§ Activity
The line containing "Task: Click the speech bubble Reply icon" marks the start of the required copy, which runs to the final line of the entries; return those lines exactly, without any pictures.

*** Opening Source material ***

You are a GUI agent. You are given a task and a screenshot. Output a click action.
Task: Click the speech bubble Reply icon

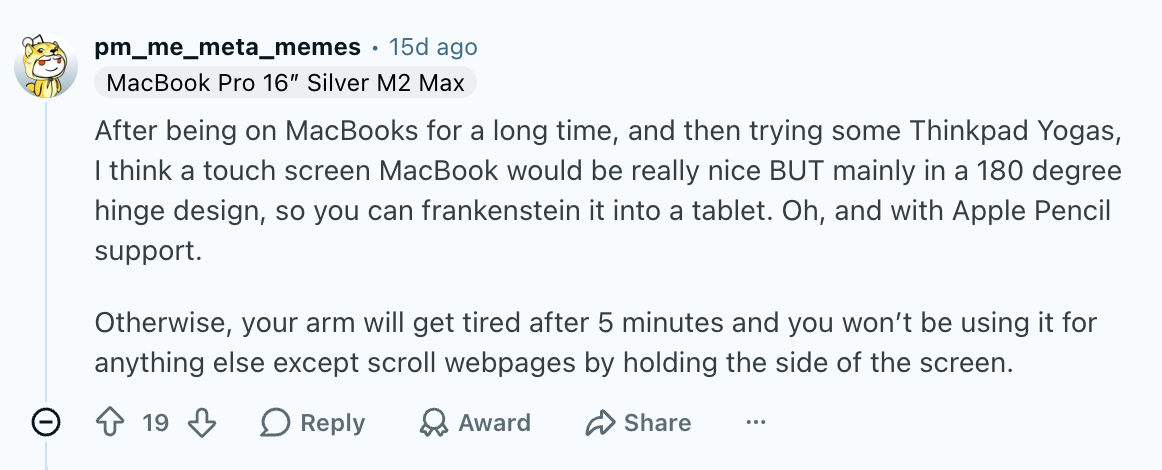coord(275,423)
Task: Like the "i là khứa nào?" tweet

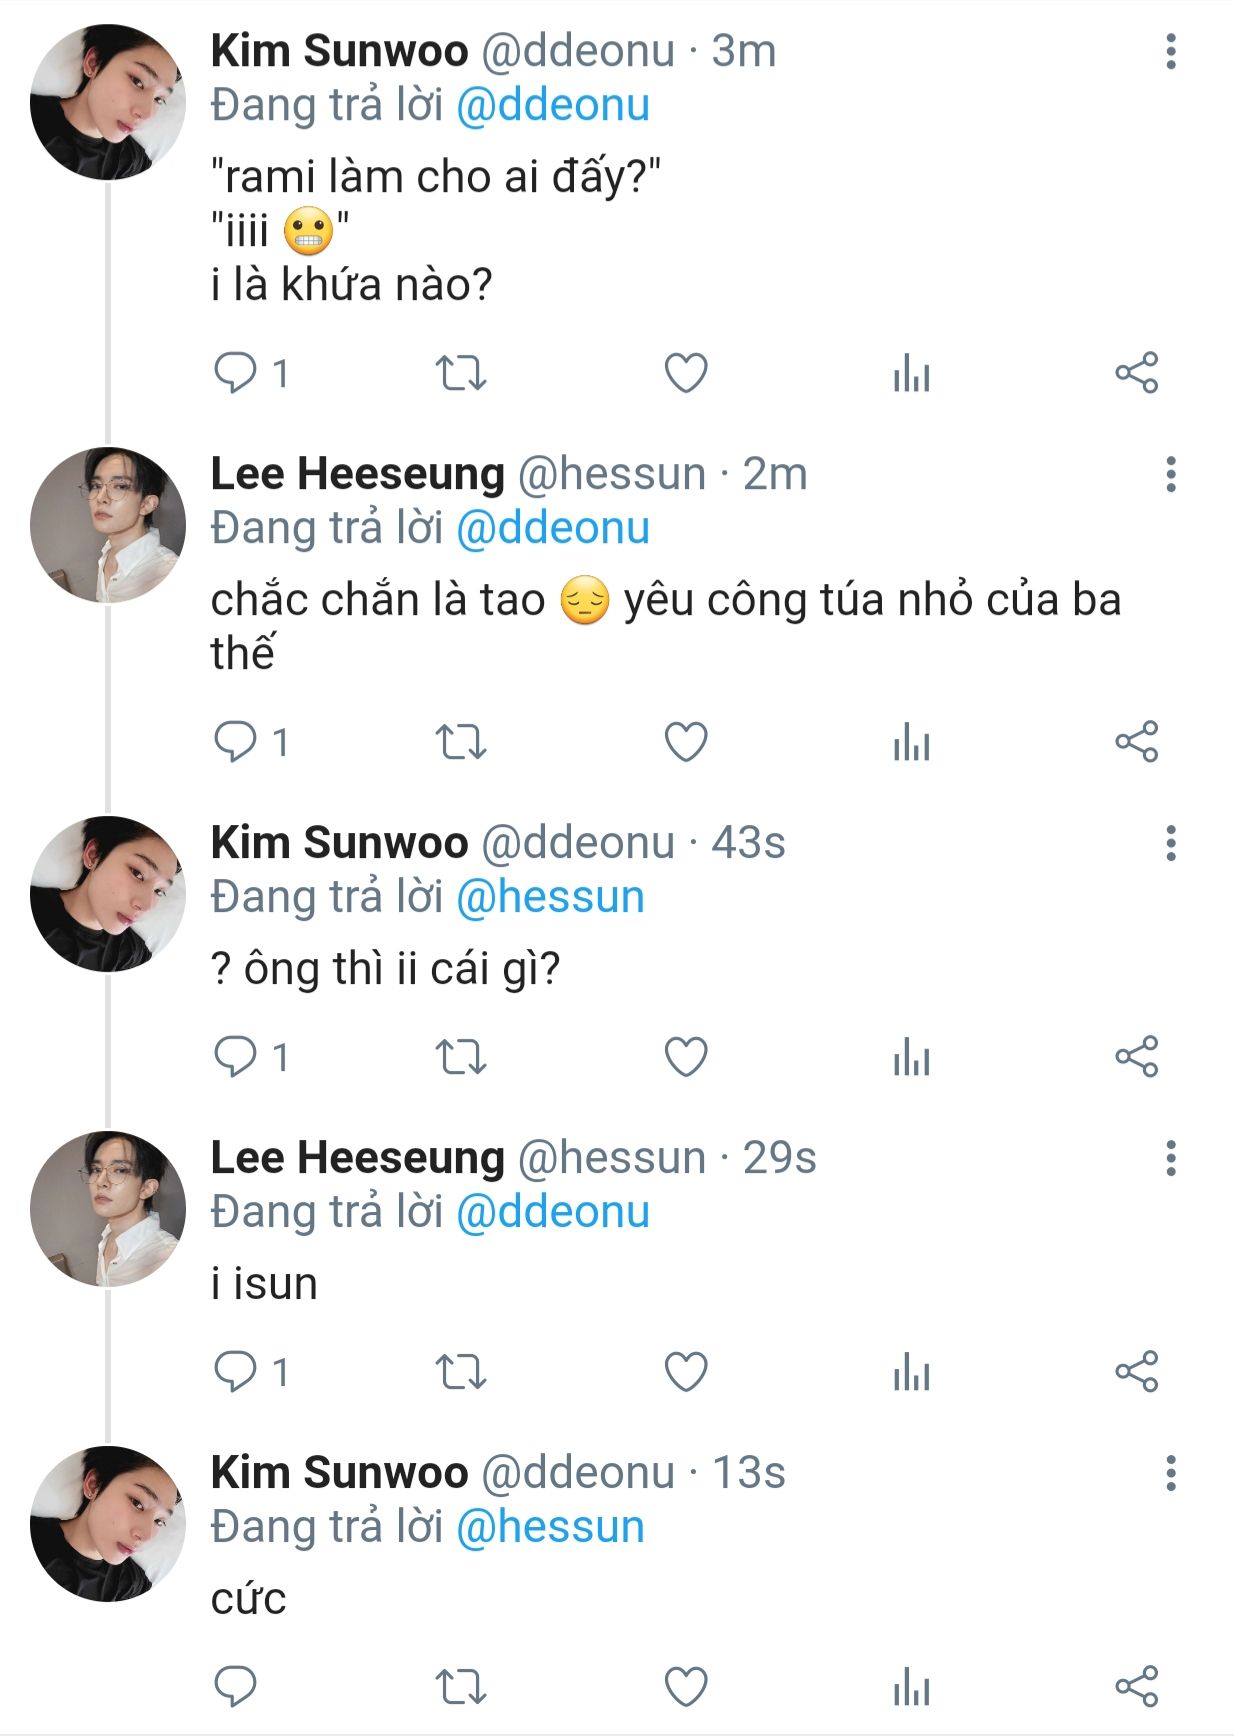Action: 686,374
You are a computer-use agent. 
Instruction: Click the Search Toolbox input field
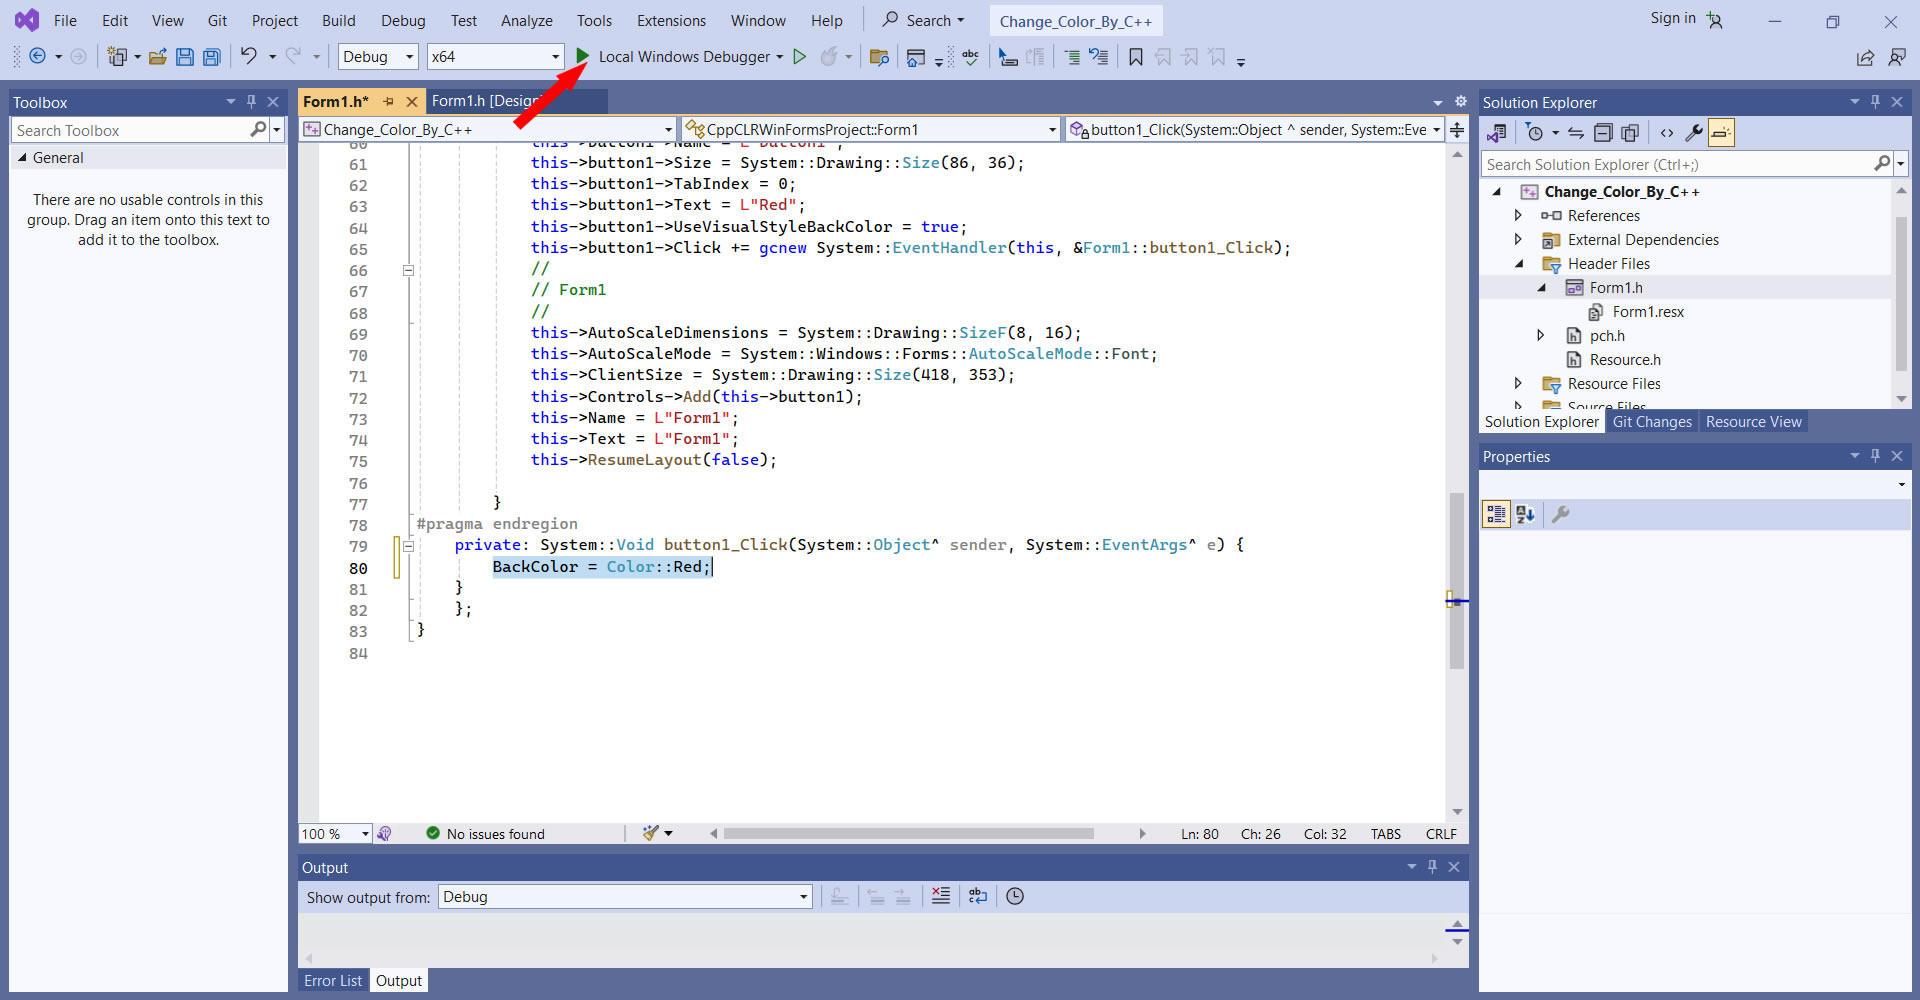[x=130, y=131]
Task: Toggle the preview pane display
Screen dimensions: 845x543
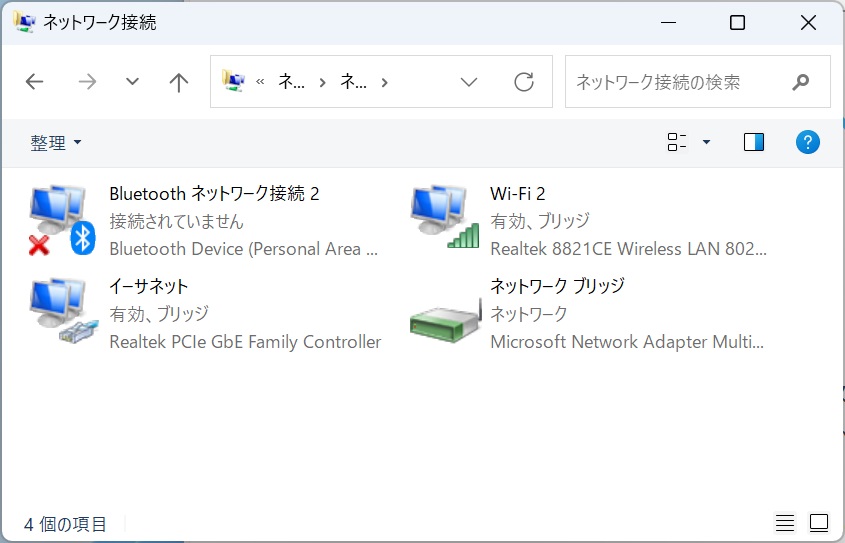Action: 754,142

*** Closing Source material ***

§ Exercise result
Task: Click the speech bubble Reply icon

coord(275,423)
Task: Like the "i là khứa nào?" tweet

Action: 686,374
You are a computer-use agent. 
Instruction: Click the Search Toolbox input field
[x=130, y=131]
Task: Toggle the preview pane display
Screen dimensions: 845x543
Action: 754,142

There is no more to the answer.